====== THE INPUT

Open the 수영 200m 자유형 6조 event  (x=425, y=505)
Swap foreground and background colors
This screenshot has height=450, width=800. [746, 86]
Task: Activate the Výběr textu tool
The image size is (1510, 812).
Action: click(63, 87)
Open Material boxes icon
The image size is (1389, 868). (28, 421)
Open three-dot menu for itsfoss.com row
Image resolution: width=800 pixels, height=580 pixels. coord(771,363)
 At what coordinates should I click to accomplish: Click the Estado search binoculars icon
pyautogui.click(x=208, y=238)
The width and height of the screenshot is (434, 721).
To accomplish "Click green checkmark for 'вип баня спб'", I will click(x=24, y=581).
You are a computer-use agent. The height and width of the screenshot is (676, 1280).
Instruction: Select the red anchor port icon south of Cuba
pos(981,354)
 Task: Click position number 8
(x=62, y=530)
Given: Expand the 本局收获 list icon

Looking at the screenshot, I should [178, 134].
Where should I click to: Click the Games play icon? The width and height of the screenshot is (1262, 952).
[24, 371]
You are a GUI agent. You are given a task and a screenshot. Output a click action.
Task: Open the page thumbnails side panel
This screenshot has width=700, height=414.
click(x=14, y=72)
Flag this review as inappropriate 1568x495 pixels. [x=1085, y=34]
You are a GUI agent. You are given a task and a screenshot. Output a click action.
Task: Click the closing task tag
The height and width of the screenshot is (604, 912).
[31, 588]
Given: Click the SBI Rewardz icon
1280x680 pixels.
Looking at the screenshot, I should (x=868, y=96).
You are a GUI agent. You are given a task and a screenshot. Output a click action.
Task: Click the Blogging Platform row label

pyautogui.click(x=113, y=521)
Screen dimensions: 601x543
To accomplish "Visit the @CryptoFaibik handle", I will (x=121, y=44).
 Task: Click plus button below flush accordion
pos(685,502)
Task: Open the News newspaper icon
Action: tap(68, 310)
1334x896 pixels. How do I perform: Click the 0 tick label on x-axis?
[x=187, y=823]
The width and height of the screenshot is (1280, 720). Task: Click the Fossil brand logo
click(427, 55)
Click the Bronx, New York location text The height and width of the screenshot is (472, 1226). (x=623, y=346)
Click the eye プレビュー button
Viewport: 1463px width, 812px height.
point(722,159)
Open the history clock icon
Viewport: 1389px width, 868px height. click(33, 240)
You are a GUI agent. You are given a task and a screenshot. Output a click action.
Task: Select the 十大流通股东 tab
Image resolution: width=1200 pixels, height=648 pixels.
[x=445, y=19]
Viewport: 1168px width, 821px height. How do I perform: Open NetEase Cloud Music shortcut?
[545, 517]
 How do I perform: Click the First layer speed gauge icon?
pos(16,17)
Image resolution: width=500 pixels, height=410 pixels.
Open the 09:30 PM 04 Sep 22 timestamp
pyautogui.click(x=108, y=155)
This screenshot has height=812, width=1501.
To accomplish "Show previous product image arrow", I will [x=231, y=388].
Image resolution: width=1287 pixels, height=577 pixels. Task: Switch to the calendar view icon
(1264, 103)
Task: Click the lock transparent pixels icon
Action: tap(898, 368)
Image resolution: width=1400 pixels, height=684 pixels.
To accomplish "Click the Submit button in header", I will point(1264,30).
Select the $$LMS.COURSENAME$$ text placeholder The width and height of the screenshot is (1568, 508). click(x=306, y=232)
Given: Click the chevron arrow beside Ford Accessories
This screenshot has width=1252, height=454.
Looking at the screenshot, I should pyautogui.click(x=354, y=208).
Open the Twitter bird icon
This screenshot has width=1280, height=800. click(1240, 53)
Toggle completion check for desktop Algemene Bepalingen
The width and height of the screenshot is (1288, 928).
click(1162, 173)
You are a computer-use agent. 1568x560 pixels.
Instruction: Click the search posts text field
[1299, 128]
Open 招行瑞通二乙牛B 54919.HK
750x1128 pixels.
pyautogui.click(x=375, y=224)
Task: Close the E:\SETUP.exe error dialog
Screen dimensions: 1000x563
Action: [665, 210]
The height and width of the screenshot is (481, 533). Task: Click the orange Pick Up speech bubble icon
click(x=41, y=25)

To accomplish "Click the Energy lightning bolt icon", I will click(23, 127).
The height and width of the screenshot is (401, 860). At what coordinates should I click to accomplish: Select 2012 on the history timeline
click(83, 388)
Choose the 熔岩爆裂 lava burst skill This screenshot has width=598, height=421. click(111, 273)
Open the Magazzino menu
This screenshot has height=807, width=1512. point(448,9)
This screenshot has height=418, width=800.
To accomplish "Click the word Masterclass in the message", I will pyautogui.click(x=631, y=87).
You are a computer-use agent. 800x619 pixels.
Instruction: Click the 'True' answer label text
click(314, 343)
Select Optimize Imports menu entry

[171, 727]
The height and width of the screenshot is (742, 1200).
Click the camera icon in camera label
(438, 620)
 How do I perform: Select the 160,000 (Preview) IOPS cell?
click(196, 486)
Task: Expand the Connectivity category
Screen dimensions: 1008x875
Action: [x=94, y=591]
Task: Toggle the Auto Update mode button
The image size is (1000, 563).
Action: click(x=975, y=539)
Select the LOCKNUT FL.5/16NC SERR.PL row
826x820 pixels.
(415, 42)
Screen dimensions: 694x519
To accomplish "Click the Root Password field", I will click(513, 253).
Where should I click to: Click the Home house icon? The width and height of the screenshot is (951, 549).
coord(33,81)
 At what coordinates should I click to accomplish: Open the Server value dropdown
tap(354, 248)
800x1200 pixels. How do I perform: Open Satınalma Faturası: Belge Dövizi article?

============

TASK INSTRUCTIONS:
Return each line of the records above exactly as it reads.

TASK OUTPUT:
Open the 수영 200m 자유형 6조 event  (x=425, y=505)
Swap foreground and background colors
This screenshot has height=450, width=800. [746, 86]
Task: Activate the Výběr textu tool
The image size is (1510, 812).
Action: click(63, 87)
Open Material boxes icon
The image size is (1389, 868). (28, 421)
Open three-dot menu for itsfoss.com row
Image resolution: width=800 pixels, height=580 pixels. coord(771,363)
 At what coordinates should I click to accomplish: Click the Estado search binoculars icon
pyautogui.click(x=208, y=238)
The width and height of the screenshot is (434, 721).
To accomplish "Click green checkmark for 'вип баня спб'", I will click(x=24, y=581).
You are a computer-use agent. The height and width of the screenshot is (676, 1280).
Instruction: Select the red anchor port icon south of Cuba
pos(981,354)
 Task: Click position number 8
(x=62, y=530)
Given: Expand the 本局收获 list icon

Looking at the screenshot, I should [178, 134].
Where should I click to: Click the Games play icon? The width and height of the screenshot is (1262, 952).
[24, 371]
You are a GUI agent. You are given a task and a screenshot. Output a click action.
Task: Open the page thumbnails side panel
This screenshot has width=700, height=414.
click(x=14, y=72)
Flag this review as inappropriate 1568x495 pixels. [x=1085, y=34]
You are a GUI agent. You are given a task and a screenshot. Output a click action.
Task: Click the closing task tag
The height and width of the screenshot is (604, 912).
[31, 588]
Given: Click the SBI Rewardz icon
1280x680 pixels.
Looking at the screenshot, I should (x=868, y=96).
You are a GUI agent. You are given a task and a screenshot. Output a click action.
Task: Click the Blogging Platform row label

pyautogui.click(x=113, y=521)
Screen dimensions: 601x543
To accomplish "Visit the @CryptoFaibik handle", I will (x=121, y=44).
 Task: Click plus button below flush accordion
pos(685,502)
Task: Open the News newspaper icon
Action: tap(68, 310)
1334x896 pixels. How do I perform: Click the 0 tick label on x-axis?
[x=187, y=823]
The width and height of the screenshot is (1280, 720). Task: Click the Fossil brand logo
click(427, 55)
Click the Bronx, New York location text The height and width of the screenshot is (472, 1226). (x=623, y=346)
Click the eye プレビュー button
Viewport: 1463px width, 812px height.
point(722,159)
Open the history clock icon
Viewport: 1389px width, 868px height. click(33, 240)
You are a GUI agent. You are given a task and a screenshot. Output a click action.
Task: Select the 十大流通股东 tab
Image resolution: width=1200 pixels, height=648 pixels.
[x=445, y=19]
Viewport: 1168px width, 821px height. How do I perform: Open NetEase Cloud Music shortcut?
[545, 517]
 How do I perform: Click the First layer speed gauge icon?
pos(16,17)
Image resolution: width=500 pixels, height=410 pixels.
Open the 09:30 PM 04 Sep 22 timestamp
pyautogui.click(x=108, y=155)
This screenshot has height=812, width=1501.
To accomplish "Show previous product image arrow", I will [x=231, y=388].
Image resolution: width=1287 pixels, height=577 pixels. Task: Switch to the calendar view icon
(1264, 103)
Task: Click the lock transparent pixels icon
Action: tap(898, 368)
Image resolution: width=1400 pixels, height=684 pixels.
To accomplish "Click the Submit button in header", I will point(1264,30).
Select the $$LMS.COURSENAME$$ text placeholder The width and height of the screenshot is (1568, 508). click(x=306, y=232)
Given: Click the chevron arrow beside Ford Accessories
This screenshot has width=1252, height=454.
Looking at the screenshot, I should pyautogui.click(x=354, y=208).
Open the Twitter bird icon
This screenshot has width=1280, height=800. click(1240, 53)
Toggle completion check for desktop Algemene Bepalingen
The width and height of the screenshot is (1288, 928).
click(1162, 173)
You are a computer-use agent. 1568x560 pixels.
Instruction: Click the search posts text field
[1299, 128]
Open 招行瑞通二乙牛B 54919.HK
750x1128 pixels.
pyautogui.click(x=375, y=224)
Task: Close the E:\SETUP.exe error dialog
Screen dimensions: 1000x563
Action: [665, 210]
The height and width of the screenshot is (481, 533). Task: Click the orange Pick Up speech bubble icon
click(x=41, y=25)

To accomplish "Click the Energy lightning bolt icon", I will click(23, 127).
The height and width of the screenshot is (401, 860). At what coordinates should I click to accomplish: Select 2012 on the history timeline
click(83, 388)
Choose the 熔岩爆裂 lava burst skill This screenshot has width=598, height=421. click(111, 273)
Open the Magazzino menu
This screenshot has height=807, width=1512. point(448,9)
This screenshot has height=418, width=800.
To accomplish "Click the word Masterclass in the message", I will pyautogui.click(x=631, y=87).
You are a computer-use agent. 800x619 pixels.
Instruction: Click the 'True' answer label text
click(314, 343)
Select Optimize Imports menu entry

[171, 727]
The height and width of the screenshot is (742, 1200).
Click the camera icon in camera label
(438, 620)
 How do I perform: Select the 160,000 (Preview) IOPS cell?
click(196, 486)
Task: Expand the Connectivity category
Screen dimensions: 1008x875
Action: [x=94, y=591]
Task: Toggle the Auto Update mode button
The image size is (1000, 563).
Action: click(x=975, y=539)
Select the LOCKNUT FL.5/16NC SERR.PL row
826x820 pixels.
(415, 42)
Screen dimensions: 694x519
To accomplish "Click the Root Password field", I will click(513, 253).
Where should I click to: Click the Home house icon? The width and height of the screenshot is (951, 549).
coord(33,81)
 At what coordinates should I click to accomplish: Open the Server value dropdown
tap(354, 248)
800x1200 pixels. How do I perform: Open Satınalma Faturası: Belge Dövizi article?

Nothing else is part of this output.